Все опасенья прочь, и страх из сердца вынь!

Бывало, этот васильковый взгляд

Пугал героя нашего. А ныне

Смотреть на Джонса Стивен только рад.

Милейший, чистый, добрый человек,

Какого, право, не сыскать вовек.

Далее рассказывается о неловко расплесканном кофе – подразумевается, что оба персонажа сидят в одном кресле. Ричард дает Стивену сигарету, тот закашливается, снова расплескивает кофе, голова у него идет кругом…

Они уселись в кресло, как на трон

(Видавший виды). Ричард приумолк,

Разглядывая Фрая. А у героя звон

В ушах, туман в глазах. И невдомек

Ему, что Ричард Джонс ошеломлен

Картиной дивной: волосы, как шелк,

Пижамы блеск атласный… что под ней?

То Фраю по фигу, но Ричард поумней.

«Какие волосы, – наш капитан пропел. —

Погладить можно?» «Почему бы нет?» —

Подумал Стивен и кивнул. Предел

Мечтаний. Но пролепетал юнец:

«Ведь вы же не…» – запнулся, покраснел.

Завидно прям был капитан в ответ:

Он мигом оседлал героя в кресле

И заглянул в лицо своей невесте.

Я избавлю вас от утомительного знакомства с дальнейшим – происходит то, что мы можем назвать Актом Плотского Насилия, безжалостно совершаемым Джонсом над Фраем и наносящим последнему серьезную травму.

Он одевался, голову склонив.

Из Джонсова урока вынес юный Фрай

Сомненья семя: братство в школе – миф!

Выходит, сволочь Джонс и подлый враль.

Надежду было в сердце заронив,

Улыбчиво поверг его в печаль.

Чума на Джонса, страсть и похоть разом.

А жизнь – дерьмо и последы экстаза.

Отвел глаза и Джонс. То был сигнал:

«Вали». Прочь Фрай помчался, в угол свой.

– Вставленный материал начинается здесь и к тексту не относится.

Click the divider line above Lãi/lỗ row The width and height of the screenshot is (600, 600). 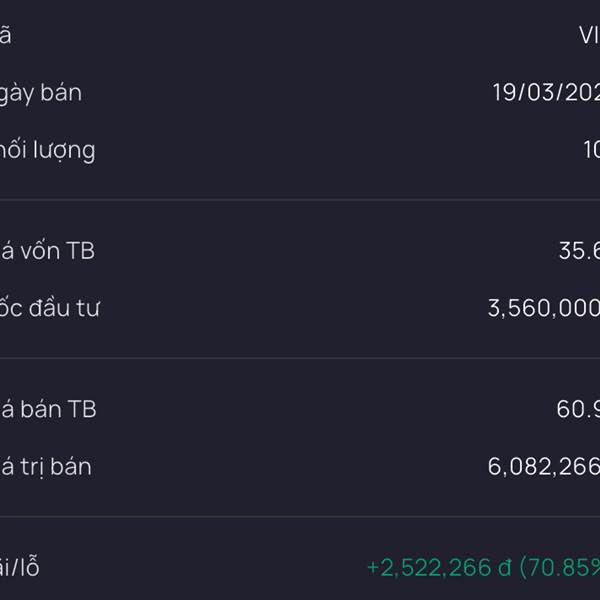tap(300, 517)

С разбегу на матрас, ударившись, упал

Лицом в подушку и затих. «Со мной

Он поступил, как с бабой. Это братство, да?» —

С обидой, болью думал наш герой.

И так лежал он до глубокой темноты,

Лишенный сна, покоя, чистоты.[280]

Приходится повиниться: выдержки эти меня расстраивают (литературный стыд побоку), ибо они, похоже, указывают, что смерть, которую мое целомудрие претерпело от руки Деруэнта (от руки? – не самый точный выбор слова), потрясла меня сильнее, чем я полагал. А с другой стороны, читая дальше, я начал подумывать, что, быть может, драматическая и поэтическая вольность, допущенная мной в этом эпизоде, заложила основу для более нежных, лирических сцен, возникших, когда в поэме появился Мэтью. Интонация и форма «Дон Жуана», пусть толком не реализованные и топорно переданные, были, вероятно, правильным выбором, поскольку Байрон очень часто снижает эмоциональный и лирический накал, прибегая к смешной напыщенности, многосложной рифмовке, иронически перемежая грандиозное и банальное. А так как Мэтью был моим живым, в буквальном смысле слова, идеалом, этот комический стиль предохранял меня от обильных жалоб на мою горькую участь, от идеализации того, что уже было идеальным, от «олиричивания» лирического и поэтизации поэтичного: он сообщил мне некоторую объективность. И вот что странно – наверное, мне следует стыдиться этого признания, – я вовсе не уверен, что смог бы сейчас написать что-либо похожее на эти стихи, сколь бы дурны они ни были. Да я и пытаться, конечно, не стану, такая попытка надорвала бы гланды моей стыдливости. То есть со мной произошло именно то, чего так страшилось и что предсказывало для меня мое пятнадцатилетнее «я».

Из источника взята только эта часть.